Researchers reach world's fastest Internet speed with an optical chip

We've seen the Internet groan (metaphorically, of course) under the weight of a sudden increase in users and usage in the past months. The global situation proved how ill-prepared our technologies are to support such a scenario, especially if and when it actually becomes the "new normal". Various companies like SpaceX and Amazon are looking to the stars to augment our Internet capabilities but a cross-university team of Australian researchers was able to reach a whopping 44 Tbps data speed with existing optic fiber networks and a new optical chip.

To put that speed into context, the researchers from RMIT, Monash, and Swinburne universities explained that it would be enough to download 1,000 HD movies in less than a second. While the benefits for media and game streaming services are almost too obvious, the real achievement here is that it was done with an already existing optic fiber line.
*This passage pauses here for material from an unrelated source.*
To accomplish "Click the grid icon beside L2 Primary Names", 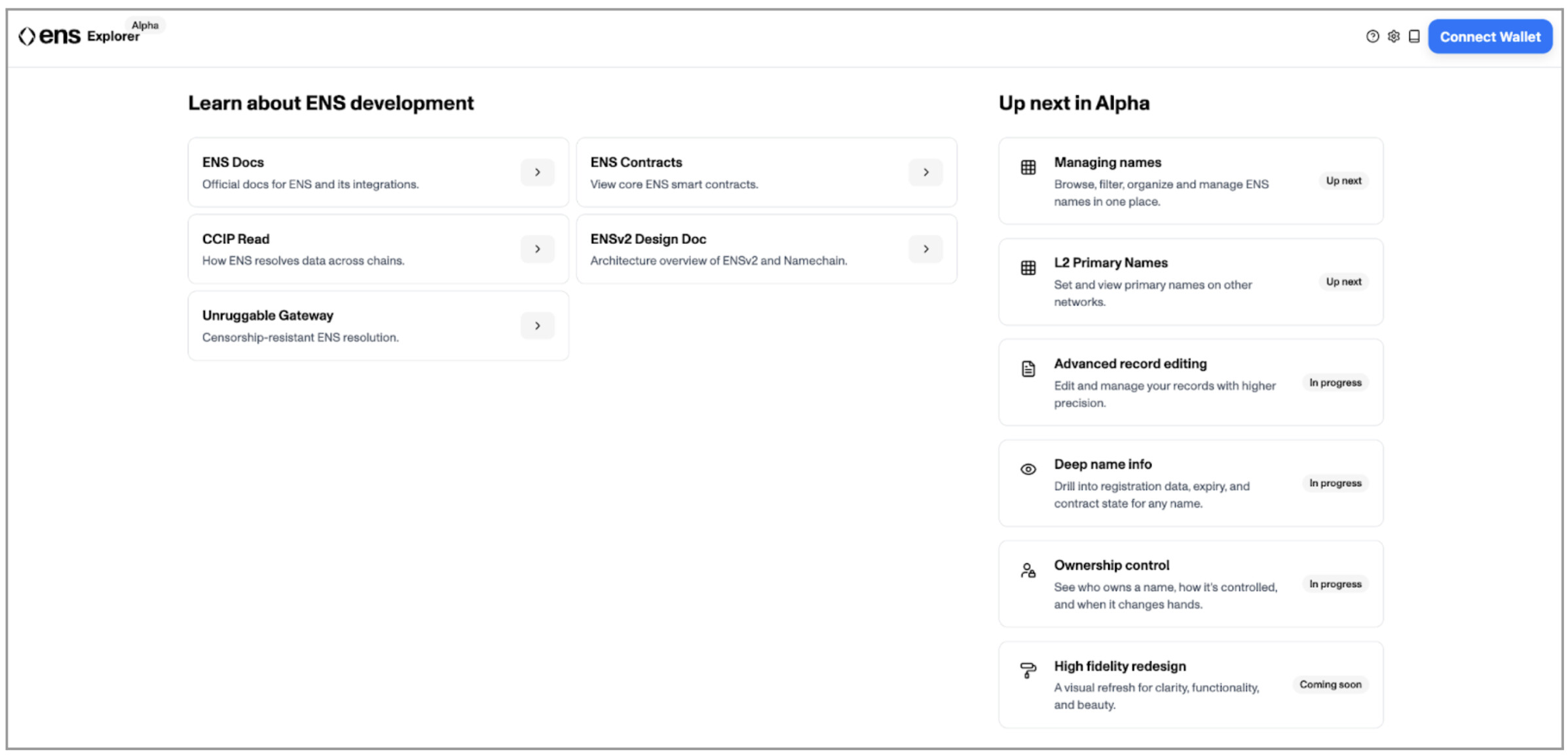I will coord(1028,268).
The real hero, however, is the new optical chip that was the single light source for that high-speed data transfer. A photonic chip the size of a fingernail was placed in the researcher's optical micro-comb device to produce a rainbow of infrared light. Unlike the usual pulses of light used on traditional optical fiber, this allowed data to use different frequencies of light simultaneously, effectively increasing the bandwidth of a single fiber.

While the achievement in itself is already a record-breaker, the implications of this new technology are even more significant in light of current circumstances. The need for Internet access and even high-speed Internet access has grown exponentially in the past months but the speed of innovation in new networking technologies and materials is not as fast. The fact that this optical chip source can be used with existing optic fiber networks can help scale Internet bandwidth without having to overhaul the Internet infrastructure.

Of course, that will still depend on how feasible it will be to mass-produce these chips. The researchers envision that costs would be low enough that it could be deployed for the general public and not just limited to the exclusive domain of data-hungry data centers.